Il palermitano Giuseppe Frittitta parlando con l’amico e sodale Ossama Ghafir gli riferiva “che aspirava al martirio che farsi esplodere era una azione riservata a pochi eletti, posto che erano in tanti quelli che desideravano sacrificare la propria vita per la causa”.

E Ghafir, come dicono i pm, “rispondeva che lui avrebbe potuto godere di una preferenza in quanto soggetto malato”. Lo stesso Frittitta “confermava quanto appena riferito dall’amico e sottolineava, al riguardo, di aver visionato diversi video dove alcuni miliziani in sedia a rotelle si erano fatti avanti per la causa, nonostante la loro condizione precaria”.

Particolarmente dure le parole dell’islamista di Villabate. “Che Allah punisca i miscredenti con il fuoco ardente” – diceva Giuseppe Frittitta, alias ‘Yusuf’ durante una conversazione, registrata dalla polizia.

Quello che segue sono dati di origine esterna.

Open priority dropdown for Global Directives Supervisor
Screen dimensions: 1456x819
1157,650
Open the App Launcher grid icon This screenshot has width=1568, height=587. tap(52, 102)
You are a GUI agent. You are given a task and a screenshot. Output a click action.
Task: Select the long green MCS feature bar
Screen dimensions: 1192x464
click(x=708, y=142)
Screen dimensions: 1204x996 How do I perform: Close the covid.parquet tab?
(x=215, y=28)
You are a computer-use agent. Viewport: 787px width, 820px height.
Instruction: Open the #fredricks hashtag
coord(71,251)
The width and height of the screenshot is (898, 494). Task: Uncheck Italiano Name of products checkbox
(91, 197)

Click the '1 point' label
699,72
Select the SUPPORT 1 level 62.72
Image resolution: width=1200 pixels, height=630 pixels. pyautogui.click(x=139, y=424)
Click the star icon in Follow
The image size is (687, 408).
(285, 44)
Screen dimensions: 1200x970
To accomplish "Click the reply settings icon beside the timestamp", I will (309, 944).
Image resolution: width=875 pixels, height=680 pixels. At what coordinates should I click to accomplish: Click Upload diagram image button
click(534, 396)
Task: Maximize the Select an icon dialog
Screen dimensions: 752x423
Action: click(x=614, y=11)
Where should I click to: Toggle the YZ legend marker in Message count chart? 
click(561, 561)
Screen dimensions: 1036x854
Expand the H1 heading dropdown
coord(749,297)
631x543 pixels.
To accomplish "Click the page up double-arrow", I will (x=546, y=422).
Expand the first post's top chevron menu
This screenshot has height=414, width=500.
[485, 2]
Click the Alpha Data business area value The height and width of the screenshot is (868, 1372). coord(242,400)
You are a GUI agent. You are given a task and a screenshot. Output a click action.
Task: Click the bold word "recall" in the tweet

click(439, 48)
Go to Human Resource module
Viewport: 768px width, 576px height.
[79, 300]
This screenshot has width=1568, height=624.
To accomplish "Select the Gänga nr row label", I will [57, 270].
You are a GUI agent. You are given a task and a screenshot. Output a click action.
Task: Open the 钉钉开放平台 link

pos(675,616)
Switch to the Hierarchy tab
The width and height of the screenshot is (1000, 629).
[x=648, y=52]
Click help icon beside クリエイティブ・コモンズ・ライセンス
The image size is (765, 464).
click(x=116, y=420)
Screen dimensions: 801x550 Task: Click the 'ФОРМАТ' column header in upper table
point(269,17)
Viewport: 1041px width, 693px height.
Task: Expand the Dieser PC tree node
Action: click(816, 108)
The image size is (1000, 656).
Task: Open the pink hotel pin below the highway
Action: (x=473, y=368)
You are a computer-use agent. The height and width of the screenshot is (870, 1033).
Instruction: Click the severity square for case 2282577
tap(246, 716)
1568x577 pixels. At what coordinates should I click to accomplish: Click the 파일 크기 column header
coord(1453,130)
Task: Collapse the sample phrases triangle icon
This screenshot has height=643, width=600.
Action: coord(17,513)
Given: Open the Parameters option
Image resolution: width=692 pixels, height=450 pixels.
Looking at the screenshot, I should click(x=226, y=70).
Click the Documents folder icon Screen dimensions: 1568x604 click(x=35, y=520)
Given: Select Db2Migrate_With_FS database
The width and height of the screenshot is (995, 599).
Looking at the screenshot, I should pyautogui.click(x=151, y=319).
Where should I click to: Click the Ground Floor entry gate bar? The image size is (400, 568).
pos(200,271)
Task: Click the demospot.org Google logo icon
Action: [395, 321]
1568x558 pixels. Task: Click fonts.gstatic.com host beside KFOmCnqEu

Il 26enne siciliano  prima di salutare il suo interlocutore gli chiedeva di pregare affinché lui potesse avere la vittoria sui miscredenti nei cui confronti rivolge le seguenti parole: “Che Allah li ricompensi con il più basso del naar (trad. fuoco ardente)” e ancora “vorrei accarezzare le loro gole con quello”, cioè con il coltello che portava sempre con se”.

Da oggi i desideri di morte, grazie agli investigatori della Digos di Palermo, potranno far loro compagnia in una cella di un penitenziario italiano.